03-07-2016 03:31 PM
I am wondering if any of you have ever tried to replicate the KS output in the scorecard node in Miner? I am not asking about the theretical answer, I know how to calculate KS. But the thing is that when I try to replicate the KS values I get somehting else for the validation data set ( I have a partion node). Yes, I can replicate the TRAIN KS, but not the VALIDATION KS (the VALIDATION KS that I calculate is as in Miner up to the second decimal point, but not exactly the same as in the TRAIN dataset).
I am replicating the KS with my own code extracting data in the SAS miner environment, and i have also tried to use the Proc npar1way.
Any help is apprecietd! I have auditors replicating my values, and we cannot validate the KS.
03-08-2016 03:52 PM
I will look into it, just need you to clarify whether it is the KS in the Fit Statistics table or in the KS table used in the KS Plot?
SAS Enterprise Miner R&D
03-09-2016 02:44 AM
Thanks for helping Wendy
the KS that we want to replicate is the KS in the Fit Statistics table. Let me explain more carefully what we are doing, and what we already know about the KS calculation in miner.
- Roughly speaking, my project contains a partition node (70% train 30% test), then there is a IGN, then a scorecard node, then a RI node, then another IGN, and finally another scorecard node.
- in the same diagram, but separate flow, I have a new data set for OOT analysis. the structure is as above but without the RI part. One peculiarity in this flow, is that in the last scorecard node, we freese the scorecard points to match the partial scores calculated in the scorecard node after the RI node in the above flow.
Therefore, we have 3 scorecard nodes with their KS that we must replicate. These are 1) KGB, 2) AGB and OOT.
- for this scorecard, we have now managed to replicate exacly the same KS as in the fit statistics table. The 'thing' is that miner fits the logistic regression based on the train data, and uses those coefficients to calculate KS in both Train and Test. Makes sense. We have replicated the KS by using both the NPAR1WAY funciton and my onw code which calculates KS using queries and data steps.
- to calculate this KS is more complicated because we need to take into account the _FREQ_ (or weight) calculated in the RI node. Hence we cannot use NPAR1WAY, so we need to use my own code which takes into account the _FREQ_ column. As I mentioned before, my own code replicates exactly the same KS for the KGB model, so it is a good indication that it is bug free.
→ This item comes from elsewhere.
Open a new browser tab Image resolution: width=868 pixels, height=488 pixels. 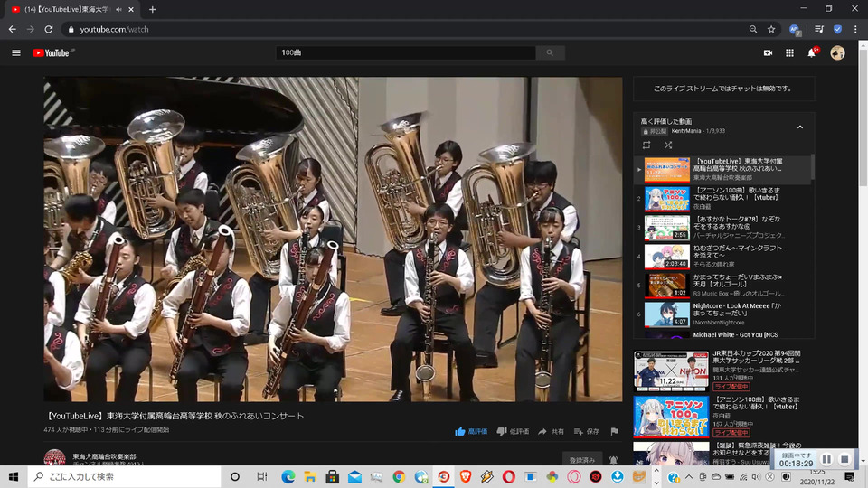click(152, 9)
However when I try to replicate the KS for the AGB model, the KS is equal to the one in the Fit statistics table only until the second decimal point.
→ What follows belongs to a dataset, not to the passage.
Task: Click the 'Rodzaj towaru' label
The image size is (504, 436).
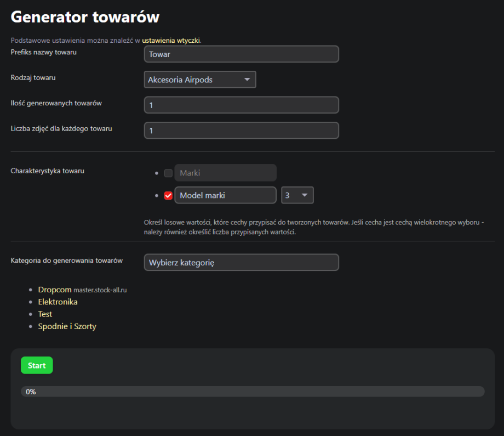Action: pyautogui.click(x=33, y=78)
- Here we have test two different approaches: 1) to use the coefficients from the AGB model and based on them calculate the KS in the OOT (we think this the correct to do it in OOT analysis) and 2) to fit a new logistic regression with the OOT sample and use this new parameters to calcuate the KS. None of these approaches matches the KS in the fit statistics table. However, approach 2) has equal KS up to the second decimal point. For this test we are using both the NPAR1WAY function and my own code.
thanks for helping us with this 'little' issue. Regulators are so stric that they must be able to replicate exactly the same values.